Under the scheme, developers can bid for a minimum contracted capacity of 50MW and a maximum of 600MW. The same 600MW ceiling will apply across affiliated companies, parent entities and group firms.
SECI said the renewable generation asset and associated storage system must be co-located, although projects may be built anywhere in India. The requirement comes as India increasingly shifts towards co-located renewable energy and storage projects to improve grid reliability, optimise land and transmission infrastructure and enable greater deployment of dispatchable clean power.
Under the tender, the storage component may be owned directly by the developer or secured through a third-party arrangement.
Successful bidders will sign 25-year power purchase agreements (PPAs) with SECI, which will subsequently sell the electricity to distribution companies and other offtakers through back-to-back power sale agreements.
The buying entity will nominate a four-hour daily peak-demand window during which developers must supply energy. Each megawatt of contracted capacity must deliver 4,000kWh during the designated peak period, translating to up to 400,000kWh for every 100MW contracted.
SECI specified that energy storage systems charged using non-renewable electricity will not be considered renewable energy resources under the programme. Developers must ensure that all annual energy supplied under the PPA is renewable, although up to 5% of annual requirements may be sourced through green market purchases or bilateral renewable energy transactions to fulfil contractual obligations.
The tender also allows developers to use storage assets for additional revenue streams outside contracted peak hours, including trading electricity on power exchanges or selling to third parties. However, PPA obligations will take precedence. Any sale of power to third parties while contractual supply commitments remain unmet will trigger financial penalties in addition to those applied for energy delivery shortfalls.
Monthly under-delivery exceeding 10% of the required peak-hour energy volume will incur a penalty equivalent to 1.5 times the applicable PPA tariff on the shortfall quantity.
The scheduled commencement of supply is set for 18 months after the effective date of the PPA.

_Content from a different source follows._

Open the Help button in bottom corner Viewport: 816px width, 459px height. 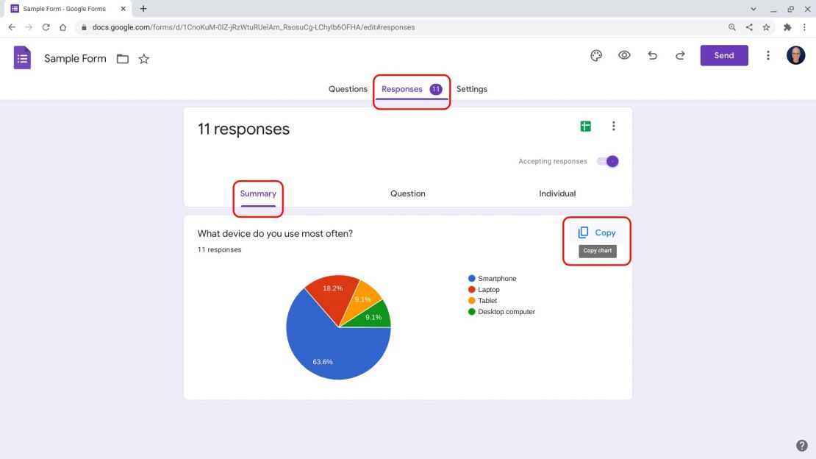tap(802, 444)
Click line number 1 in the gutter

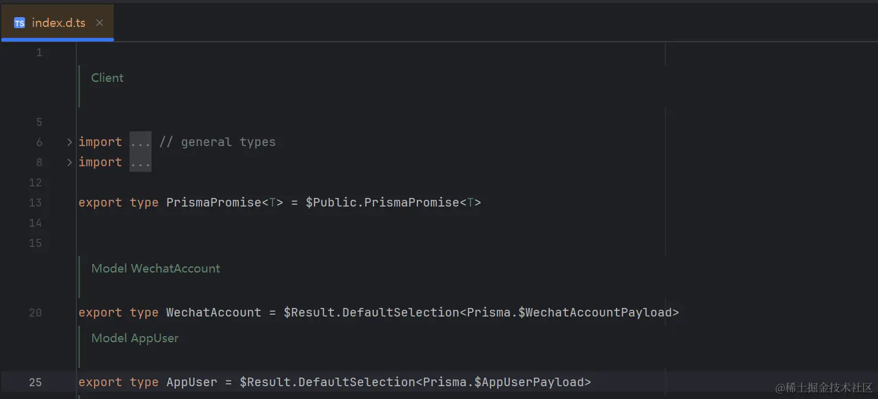pyautogui.click(x=39, y=53)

Financial qualification criteria are linked to the composition of each project. Minimum net worth requirements have been set at INR9.68 million (US$102,250) per MW of solar PV capacity, INR13.68 million (US$144,502) per MW of wind or other renewable generation capacity and INR2.4 million (US$25,351) per MWh of storage capacity.
Bidders must additionally demonstrate financial strength through one of three pathways: annual turnover thresholds, internal resource generation capability or access to an in-principle credit facility.
For projects incorporating wind generation, turbines must be sourced from models included in the Ministry of New and Renewable Energy’s Approved List of Models and Manufacturers (ALMM).